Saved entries
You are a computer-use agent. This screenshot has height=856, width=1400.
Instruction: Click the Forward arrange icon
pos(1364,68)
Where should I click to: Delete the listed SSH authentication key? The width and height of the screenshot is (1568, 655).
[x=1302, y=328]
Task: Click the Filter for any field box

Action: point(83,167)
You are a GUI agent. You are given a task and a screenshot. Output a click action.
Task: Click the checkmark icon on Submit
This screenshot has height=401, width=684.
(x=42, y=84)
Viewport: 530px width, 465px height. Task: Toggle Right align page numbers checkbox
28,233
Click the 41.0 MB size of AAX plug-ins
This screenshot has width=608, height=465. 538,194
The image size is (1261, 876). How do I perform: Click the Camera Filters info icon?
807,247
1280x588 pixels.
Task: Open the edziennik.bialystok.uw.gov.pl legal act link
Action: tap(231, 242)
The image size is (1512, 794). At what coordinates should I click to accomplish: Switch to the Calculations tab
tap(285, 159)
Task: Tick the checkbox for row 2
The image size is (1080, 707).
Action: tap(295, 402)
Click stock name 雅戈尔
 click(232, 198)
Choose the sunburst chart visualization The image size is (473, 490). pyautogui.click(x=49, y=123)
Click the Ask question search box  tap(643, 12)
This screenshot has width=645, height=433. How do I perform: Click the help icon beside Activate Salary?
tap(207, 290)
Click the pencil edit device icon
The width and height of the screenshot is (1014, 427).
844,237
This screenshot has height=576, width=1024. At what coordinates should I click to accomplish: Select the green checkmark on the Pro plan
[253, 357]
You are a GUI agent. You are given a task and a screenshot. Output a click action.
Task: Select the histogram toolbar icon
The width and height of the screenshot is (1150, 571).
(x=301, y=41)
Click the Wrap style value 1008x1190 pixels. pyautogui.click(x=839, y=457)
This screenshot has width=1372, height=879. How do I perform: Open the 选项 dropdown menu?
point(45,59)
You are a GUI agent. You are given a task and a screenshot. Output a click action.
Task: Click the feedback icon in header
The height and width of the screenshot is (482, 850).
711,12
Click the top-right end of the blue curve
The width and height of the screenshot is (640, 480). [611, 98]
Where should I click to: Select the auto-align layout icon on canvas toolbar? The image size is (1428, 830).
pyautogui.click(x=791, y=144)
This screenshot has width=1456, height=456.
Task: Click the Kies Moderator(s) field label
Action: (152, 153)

- _What is expected_
Your output should match the records above word for word.

- _The completed task_
You are a computer-use agent. This screenshot has height=856, width=1400.
Instruction: Click the Forward arrange icon
pos(1364,68)
Where should I click to: Delete the listed SSH authentication key? The width and height of the screenshot is (1568, 655).
[x=1302, y=328]
Task: Click the Filter for any field box

Action: point(83,167)
You are a GUI agent. You are given a task and a screenshot. Output a click action.
Task: Click the checkmark icon on Submit
This screenshot has height=401, width=684.
(x=42, y=84)
Viewport: 530px width, 465px height. Task: Toggle Right align page numbers checkbox
28,233
Click the 41.0 MB size of AAX plug-ins
This screenshot has width=608, height=465. 538,194
The image size is (1261, 876). How do I perform: Click the Camera Filters info icon?
807,247
1280x588 pixels.
Task: Open the edziennik.bialystok.uw.gov.pl legal act link
Action: tap(231, 242)
The image size is (1512, 794). At what coordinates should I click to accomplish: Switch to the Calculations tab
tap(285, 159)
Task: Tick the checkbox for row 2
The image size is (1080, 707).
Action: tap(295, 402)
Click stock name 雅戈尔
 click(232, 198)
Choose the sunburst chart visualization The image size is (473, 490). pyautogui.click(x=49, y=123)
Click the Ask question search box  tap(643, 12)
This screenshot has width=645, height=433. How do I perform: Click the help icon beside Activate Salary?
tap(207, 290)
Click the pencil edit device icon
The width and height of the screenshot is (1014, 427).
844,237
This screenshot has height=576, width=1024. At what coordinates should I click to accomplish: Select the green checkmark on the Pro plan
[253, 357]
You are a GUI agent. You are given a task and a screenshot. Output a click action.
Task: Select the histogram toolbar icon
The width and height of the screenshot is (1150, 571).
(x=301, y=41)
Click the Wrap style value 1008x1190 pixels. pyautogui.click(x=839, y=457)
This screenshot has width=1372, height=879. How do I perform: Open the 选项 dropdown menu?
point(45,59)
You are a GUI agent. You are given a task and a screenshot. Output a click action.
Task: Click the feedback icon in header
The height and width of the screenshot is (482, 850).
711,12
Click the top-right end of the blue curve
The width and height of the screenshot is (640, 480). [611, 98]
Where should I click to: Select the auto-align layout icon on canvas toolbar? The image size is (1428, 830).
pyautogui.click(x=791, y=144)
This screenshot has width=1456, height=456.
Task: Click the Kies Moderator(s) field label
Action: (152, 153)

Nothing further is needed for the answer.